**EXERCISE DESCRIPTION:**
Each entry is to be printed again word for word.

━━ EXCERPTED RECORDS ━━

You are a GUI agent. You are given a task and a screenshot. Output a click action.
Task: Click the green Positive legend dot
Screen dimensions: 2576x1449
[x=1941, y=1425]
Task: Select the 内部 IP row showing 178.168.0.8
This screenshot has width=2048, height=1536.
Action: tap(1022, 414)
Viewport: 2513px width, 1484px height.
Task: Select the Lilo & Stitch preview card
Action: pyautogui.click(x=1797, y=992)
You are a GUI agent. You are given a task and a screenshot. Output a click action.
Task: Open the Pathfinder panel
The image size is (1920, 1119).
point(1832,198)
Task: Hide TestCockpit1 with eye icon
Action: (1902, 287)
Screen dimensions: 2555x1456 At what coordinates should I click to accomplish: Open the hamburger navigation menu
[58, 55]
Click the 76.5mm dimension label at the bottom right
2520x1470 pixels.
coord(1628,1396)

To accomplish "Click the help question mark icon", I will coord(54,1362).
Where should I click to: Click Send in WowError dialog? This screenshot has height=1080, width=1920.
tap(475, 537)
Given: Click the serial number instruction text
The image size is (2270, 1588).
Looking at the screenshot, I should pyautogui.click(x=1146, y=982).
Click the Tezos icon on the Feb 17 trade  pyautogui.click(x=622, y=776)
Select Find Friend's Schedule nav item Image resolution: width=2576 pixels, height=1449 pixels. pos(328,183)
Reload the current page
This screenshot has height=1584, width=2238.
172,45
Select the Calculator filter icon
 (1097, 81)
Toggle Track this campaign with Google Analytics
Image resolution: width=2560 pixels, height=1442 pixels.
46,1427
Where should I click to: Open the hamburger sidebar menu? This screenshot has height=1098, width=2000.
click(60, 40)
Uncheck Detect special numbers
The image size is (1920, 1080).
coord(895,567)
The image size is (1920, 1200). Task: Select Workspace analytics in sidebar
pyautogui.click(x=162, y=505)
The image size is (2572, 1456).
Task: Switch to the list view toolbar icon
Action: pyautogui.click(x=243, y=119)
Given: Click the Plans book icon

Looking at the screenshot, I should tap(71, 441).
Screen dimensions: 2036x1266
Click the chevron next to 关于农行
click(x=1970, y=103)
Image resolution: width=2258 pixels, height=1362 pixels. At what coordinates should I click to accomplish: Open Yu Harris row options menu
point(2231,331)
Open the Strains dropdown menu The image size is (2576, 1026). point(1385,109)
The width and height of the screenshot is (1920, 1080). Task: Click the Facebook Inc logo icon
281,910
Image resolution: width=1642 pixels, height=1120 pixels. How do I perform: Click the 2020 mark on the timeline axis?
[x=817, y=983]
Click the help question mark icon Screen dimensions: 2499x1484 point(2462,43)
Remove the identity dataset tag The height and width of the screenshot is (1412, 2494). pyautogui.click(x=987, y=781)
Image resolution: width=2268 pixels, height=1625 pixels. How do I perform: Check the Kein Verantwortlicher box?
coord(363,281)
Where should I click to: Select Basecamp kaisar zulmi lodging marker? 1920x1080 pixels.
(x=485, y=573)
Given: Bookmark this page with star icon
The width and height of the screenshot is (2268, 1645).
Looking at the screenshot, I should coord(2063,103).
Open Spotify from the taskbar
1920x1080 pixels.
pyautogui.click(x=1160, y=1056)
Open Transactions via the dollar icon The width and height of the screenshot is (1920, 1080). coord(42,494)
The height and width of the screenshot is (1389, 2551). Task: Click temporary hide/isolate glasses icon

━━━

**ANSWER:**
You are a GUI agent. You are given a task and a screenshot. Output a click action.
Task: Click the green Positive legend dot
Screen dimensions: 2576x1449
[x=1941, y=1425]
Task: Select the 内部 IP row showing 178.168.0.8
This screenshot has width=2048, height=1536.
Action: tap(1022, 414)
Viewport: 2513px width, 1484px height.
Task: Select the Lilo & Stitch preview card
Action: pyautogui.click(x=1797, y=992)
You are a GUI agent. You are given a task and a screenshot. Output a click action.
Task: Open the Pathfinder panel
The image size is (1920, 1119).
point(1832,198)
Task: Hide TestCockpit1 with eye icon
Action: (1902, 287)
Screen dimensions: 2555x1456 At what coordinates should I click to accomplish: Open the hamburger navigation menu
[58, 55]
Click the 76.5mm dimension label at the bottom right
2520x1470 pixels.
coord(1628,1396)

To accomplish "Click the help question mark icon", I will coord(54,1362).
Where should I click to: Click Send in WowError dialog? This screenshot has height=1080, width=1920.
tap(475, 537)
Given: Click the serial number instruction text
The image size is (2270, 1588).
Looking at the screenshot, I should pyautogui.click(x=1146, y=982).
Click the Tezos icon on the Feb 17 trade  pyautogui.click(x=622, y=776)
Select Find Friend's Schedule nav item Image resolution: width=2576 pixels, height=1449 pixels. pos(328,183)
Reload the current page
This screenshot has height=1584, width=2238.
172,45
Select the Calculator filter icon
 (1097, 81)
Toggle Track this campaign with Google Analytics
Image resolution: width=2560 pixels, height=1442 pixels.
46,1427
Where should I click to: Open the hamburger sidebar menu? This screenshot has height=1098, width=2000.
click(60, 40)
Uncheck Detect special numbers
The image size is (1920, 1080).
coord(895,567)
The image size is (1920, 1200). Task: Select Workspace analytics in sidebar
pyautogui.click(x=162, y=505)
The image size is (2572, 1456).
Task: Switch to the list view toolbar icon
Action: pyautogui.click(x=243, y=119)
Given: Click the Plans book icon

Looking at the screenshot, I should tap(71, 441).
Screen dimensions: 2036x1266
Click the chevron next to 关于农行
click(x=1970, y=103)
Image resolution: width=2258 pixels, height=1362 pixels. At what coordinates should I click to accomplish: Open Yu Harris row options menu
point(2231,331)
Open the Strains dropdown menu The image size is (2576, 1026). point(1385,109)
The width and height of the screenshot is (1920, 1080). Task: Click the Facebook Inc logo icon
281,910
Image resolution: width=1642 pixels, height=1120 pixels. How do I perform: Click the 2020 mark on the timeline axis?
[x=817, y=983]
Click the help question mark icon Screen dimensions: 2499x1484 point(2462,43)
Remove the identity dataset tag The height and width of the screenshot is (1412, 2494). pyautogui.click(x=987, y=781)
Image resolution: width=2268 pixels, height=1625 pixels. How do I perform: Check the Kein Verantwortlicher box?
coord(363,281)
Where should I click to: Select Basecamp kaisar zulmi lodging marker? 1920x1080 pixels.
(x=485, y=573)
Given: Bookmark this page with star icon
The width and height of the screenshot is (2268, 1645).
Looking at the screenshot, I should coord(2063,103).
Open Spotify from the taskbar
1920x1080 pixels.
pyautogui.click(x=1160, y=1056)
Open Transactions via the dollar icon The width and height of the screenshot is (1920, 1080). coord(42,494)
The height and width of the screenshot is (1389, 2551). Task: Click temporary hide/isolate glasses icon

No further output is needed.